- _Фрагмент текста_:
--

Читаем Бейкер-стрит на Петроградской полностью

Спору нет, наш Учитель хотел сделать из нас рафинированных ленинградских интеллигентов. Для этого он пригласил читать нам лекции самых-самых крупных специалистов: литературу — профессоров Макагоненко и Бялого, изобразительное искусство — хранительницу из Эрмитажа искусствоведа Изергину, работа с актером — Эрмлера и Хейфица, позднее Венгерова, эстетику — модного в то время философа Кагана. Близкие соратники самого Козинцева тоже были привлечены к педегогике. Художник Еней с венгерским акцентом рассказывал нам о строительстве декораций, звукооператор Волк — о фонограммах, оператор Маранджан — о тайнах оптики, сценарист Чирсков — о драматургии, главный инженер студии Александер — о тайнах лабораторий и цехов.

За два с половиной года учебы на курсах мы посмотрели около четырехсот великих фильмов, которые привозил из Белых Столбов наш завуч Саша Орлеанский. Мы не просто смотрели их, а обсуждали с замечательным человеком, киноведом, историком и философом Исааком Шнейдерманом.

Это был подарок судьбы — вернуться вновь в студенческое время. Два беззаботных года с небольшой стипендией после приличной зарплаты главного редактора меня не смущали.

У нас рождались дети, а мы играли в слова и морской бой, обзавелись кличками: я — Маслуха, Шустер — Шустрила, Клепиков — Клеп, а Потепалов — Потя. Мы дали кличку и нашему Учителю, которая к нему прилипла и которую мы употребляли долгие годы. Не буду делать из этого тайну — мы звали его КОЗА!

В Пятом павильоне «Ленфильма», где у нас была своя аудитория, тут же этажом выше тянулась галерея студийного общежития, где и обитали неленинградцы, среди которых был и Глеб Панфилов. И там мы проводили много веселых часов.

Сам Учитель вел с нами беседы — практические и теоретические. Он сидел, скрестив длинные худые ноги, смотрел поверх наших голов и говорил высоким фальцетом.

--

- _Исходные данные_:
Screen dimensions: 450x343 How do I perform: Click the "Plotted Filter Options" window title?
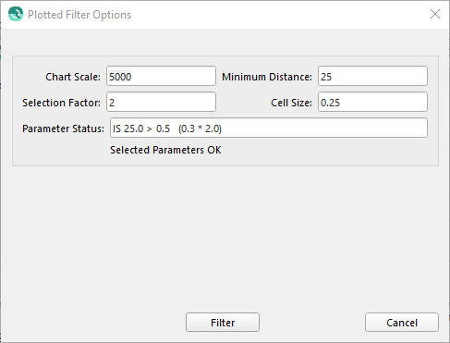click(79, 15)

--

- _Задание_:
Ответьте по отрывку о курсах:
(a) Кто читал слушателям эстетику?
(b) Сколько фильмов они посмотрели за два с половиной года учебы?
(c) Какую кличку дали Учителю?
Строки здесь ни для чего не нужны.

- _Решение_:
(a) Философ Каган.
(b) Около четырехсот.
(c) КОЗА.